- Vorliegender Text
• • • •
# Server für ein kleines Unternehmen [Eigenbau]



## killerbob90 (13. Februar 2018)

*Server für ein kleines Unternehmen [Eigenbau]*

Moin Moin,

ich soll für einen Freund einen Server zusammenstellen und diesen auch zusammenbauen, sowie konfigurieren. Da ich mich mit dieser Materie noch nicht wirklich beschäftigt habe stürze ich mich erstmal direkt auf den dazugehörigen Fragebogen, nach diesem ist dann ein  System zufinden, welches ich durch recht oberflächliches recherchieren zusammengestellt habe, es wäre also schön dies bezüglich ein Feedback bzw. einen entsprechenden Systemvorschlag zukriegen.

1) Was soll das System genau machen?
- Das System soll in erster Linie als Datenspeicher/Datenbank dienen und Dokumente für Mitarbeiter die sich auf Geschäftsreisen bzw. zuhause befinden bereitstellen. Des Weiteren soll das Programm Sage über diesen Server laufen, sowie ein weiteres Projektmanagment Programm. In Zukunft ist zudem angesetzt eine Homepage über das System zuhosten.

2) Gibt es besondere Anforderungen an die Hardware?
- Sie soll möglichst leise und stromsparend sein, sowie einen 24/7 Betrieb aushalten können.

3) Gibt es besondere Anforderungen hinsichtlich Software / Betriebssystem?
- Prinzipiell nein, allerdings hab ich wenig Ahnung von Serversoftware/-betriebssystemen, daher wäre eine Einsteigerfreundliche bzw. leicht zuverstehende Lösung optimal.

4) Was ist der preisliche Rahmen?
- Der Preis sollte angemessen für die Anforderungen sein, einen festen Rahmen gibt es daher nicht.

5) Wie soll auf das System zugegriffen werden?
- Mit überwiegend Windows Systemen über das Internet.

6) Eigenbau oder Komplettsystem?
- Der Server soll selbst zusammengebaut werden.

7) Worauf sollen die Daten gespeichert werden? Wie viel Speicherplatz wird benötigt?
- HDDs sollten reichen. Ich selbst hätte so mit 4TB gerechnet, allerdings bin ich auch offen für mehr, wenn dies notwendig ist.

8) Wie ausfallsicher soll das System sein?
• • • •
- Ausgewählte Einträge

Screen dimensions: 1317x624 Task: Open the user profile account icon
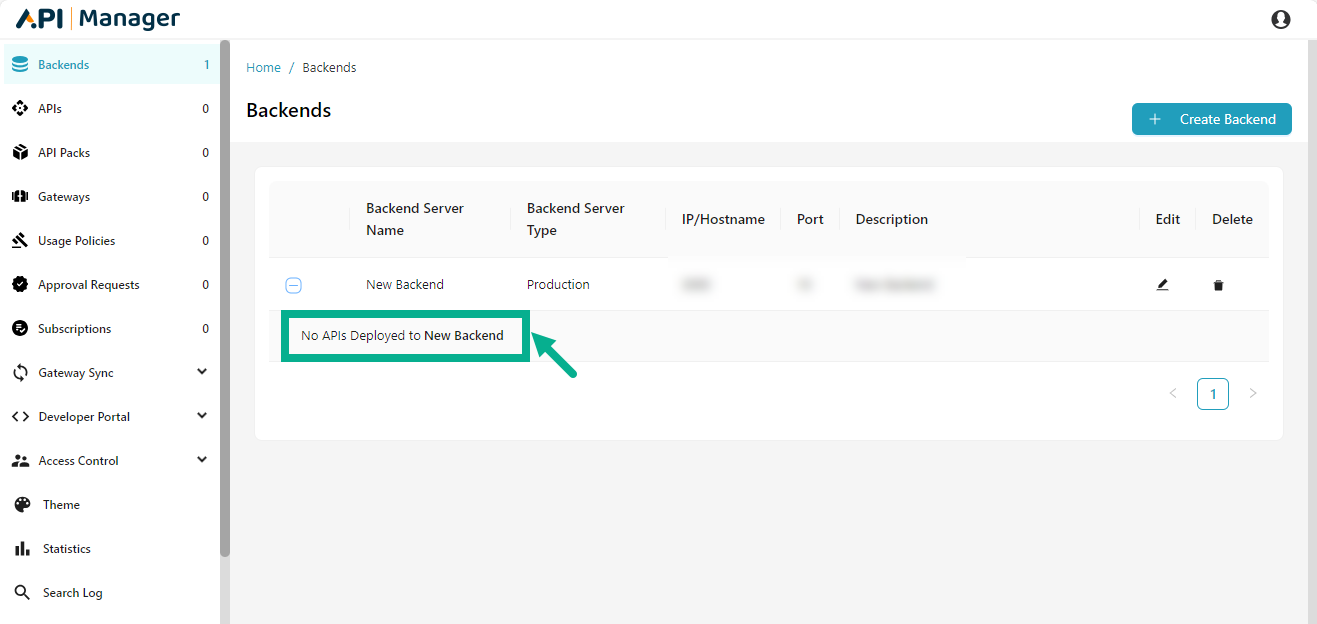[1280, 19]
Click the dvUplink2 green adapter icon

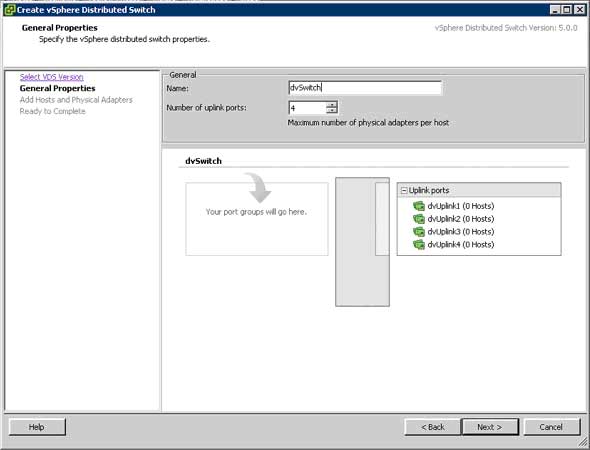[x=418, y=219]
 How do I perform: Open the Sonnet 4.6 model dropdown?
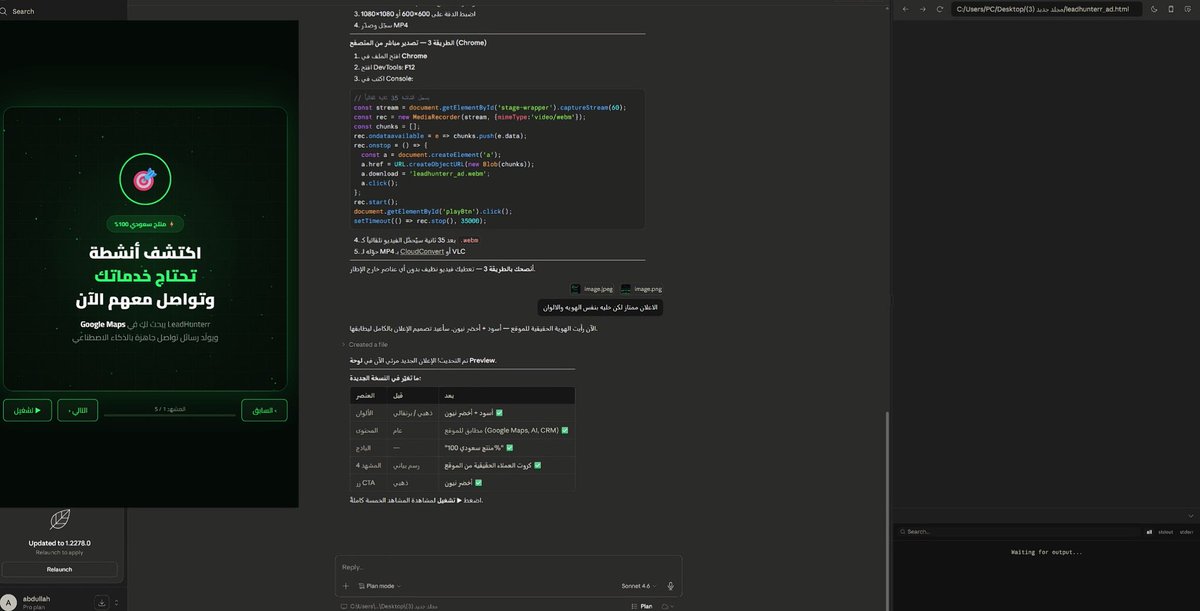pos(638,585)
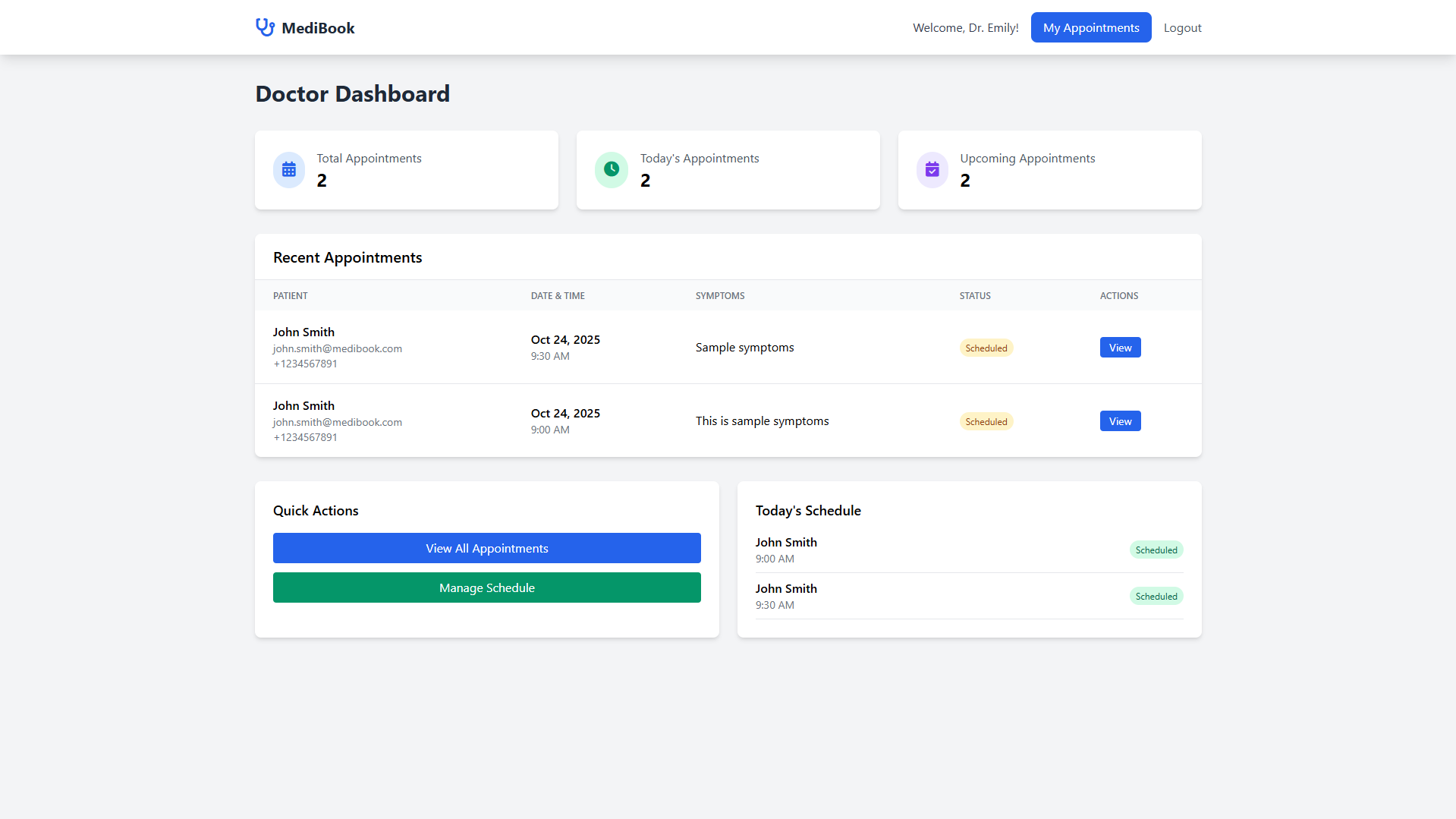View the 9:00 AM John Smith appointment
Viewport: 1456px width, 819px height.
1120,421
• • • •
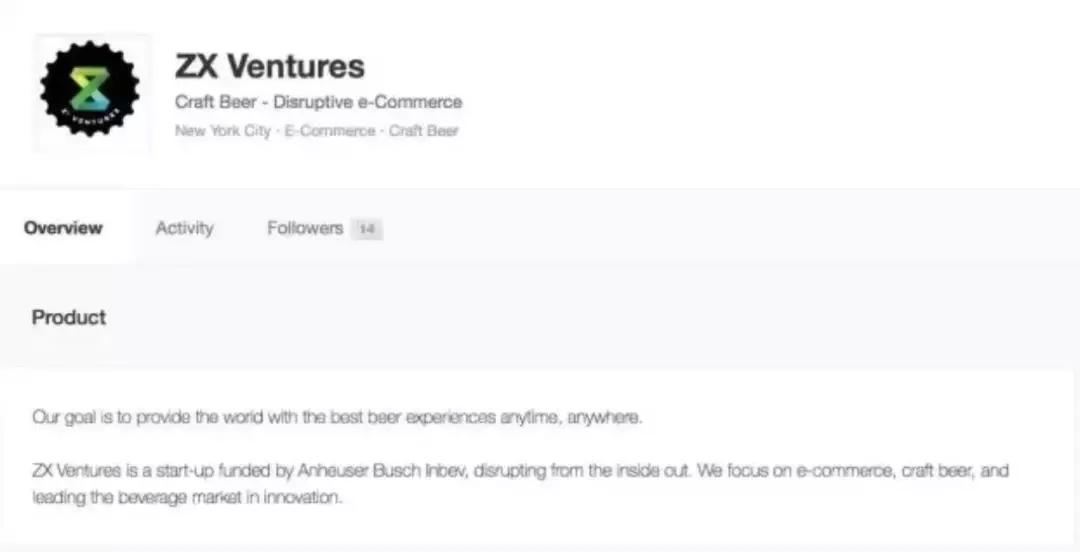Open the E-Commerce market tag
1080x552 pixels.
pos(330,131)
• • • •
- Kurze Aufgabe 1
Beantworte die folgenden Fragen zum Forenbeitrag über den Server-Eigenbau.
(a) Welches Programm soll neben einem weiteren Projektmanagement-Programm über den Server laufen?
(b) Mit welchen Systemen soll überwiegend auf den Server zugegriffen werden?
(c) Mit wie viel Speicherplatz wird im Forenbeitrag gerechnet?
- Kurze Aufgabe 2
Liste alle Anforderungen auf, die der Forenbeitrag über den Server-Eigenbau an die Hardware stellt.
- Kurze Aufgabe 3
Schreibe den Abschnitt des Forenbeitrags über den Server-Eigenbau zwischen „- Der Preis“ und „selbst zusammengebaut werden.“ ab, beide Stellen eingeschlossen.

- Antwort 1
(a) Sage
(b) Mit überwiegend Windows-Systemen, über das Internet
(c) Mit 4 TB

- Antwort 2
- möglichst leise
- stromsparend
- einen 24/7-Betrieb aushalten können

- Antwort 3
- Der Preis sollte angemessen für die Anforderungen sein, einen festen Rahmen gibt es daher nicht.

5) Wie soll auf das System zugegriffen werden?
- Mit überwiegend Windows Systemen über das Internet.

6) Eigenbau oder Komplettsystem?
- Der Server soll selbst zusammengebaut werden.